• 52°

PCHS student Brooks named ‘pilot of the week’ at National Flight Academy

Abigail Brooks, a rising junior at Pike County High School, was named “AXP of the Week” at the National Flight Academy in Pensacola, Florida.

Abigail was selected for the honor from among the 100 campers who participated in the six-day camp that is housed in a multi-story 102,000-square-foot facility surrounded by advanced technology, flight simulators and virtual reality games.

“AXP is the acronym for Ambition Experimental Pilot,” Abigail said and added with a smile that she didn’t actually fly a plane. The National Flight Academy is a virtual reality adventure on the world’s largest simulated aircraft carrier.

Through serious play, Abigail said, the campers learned skills that are important in today’s world, including critical thinking, problem solving, teamwork and effective communication.

Abigail attended the camp for the third time this year and was “the” pilot of the simulated aircraft carrier for the first time.

“You and your partner decide who will be the pilot and who will be the co-pilot,” Abigail said. “If you want to rotate you can and I have done that before but my partner this summer wanted to be the co-pilot. He likes to talk and the co-pilot talks to mission control so that’s what he wanted to do.”

Abigail was all right with not having to swap into the co-pilot’s role on the simulated aircraft carrier. She had the opportunity to actually fly a plane for a short time earlier this year when she and her sister took advantage of a free plane ride opportunity.

The pilot let Abigail take the controls and actually fly the plane and was surprised how she handled the controls.

“He asked if I had flown a plane before. I told him I had flown the simulated aircraft carrier at the National Flight Academy and that I loved flying,” she said.

Abigail said piloting a simulated aircraft carrier is the next best thing to actually being in the air and at the controls.

“At the academy, there’s a screen that shows your flight pattern and you are given different missions,” she said. “One of our missions was to put out a wildfire and another was a rescue mission from a crashed boat.”

The simulated missions were challenging and Abigail said flying in stressful situations can often result in crashes.

“One pilot took his plane across the water like it was on a jet ski,” she said, and added with a smile that she, too, was no stranger to a crash.

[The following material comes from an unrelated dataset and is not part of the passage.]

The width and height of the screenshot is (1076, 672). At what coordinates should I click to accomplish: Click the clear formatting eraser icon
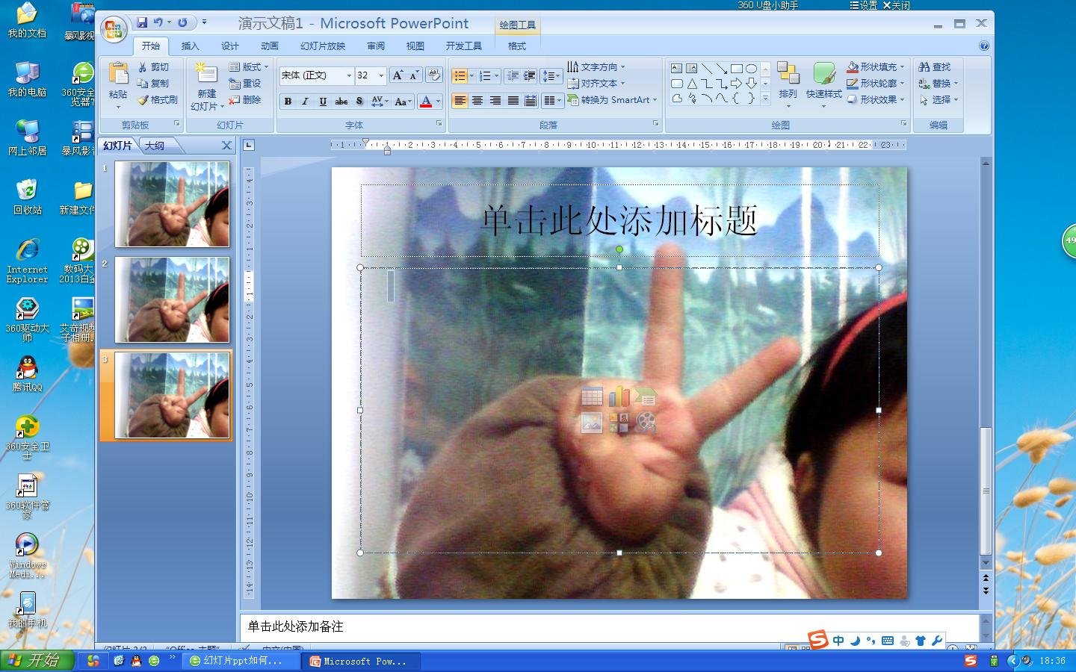[x=433, y=75]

The campers spend much of their time in a high-tech virtual world surrounded with realistic sights, sounds and smells.

Abigail said that as member of the STEM program offered through the Pike County School System, she has been well prepared for the camp each time.

“I like science, technology, engineering and math,” Abigail said. “When I graduate, I would like to go to MIT but I know that’s a little ambitious so I plan to go to Auburn. My goal is to be an aerospace engineer. I would like to go to the moon one day but only to visit; I wouldn’t want to wear a helmet all the time.”

And Mars?

“Only if I could go and come back,” Abigail said with a smile.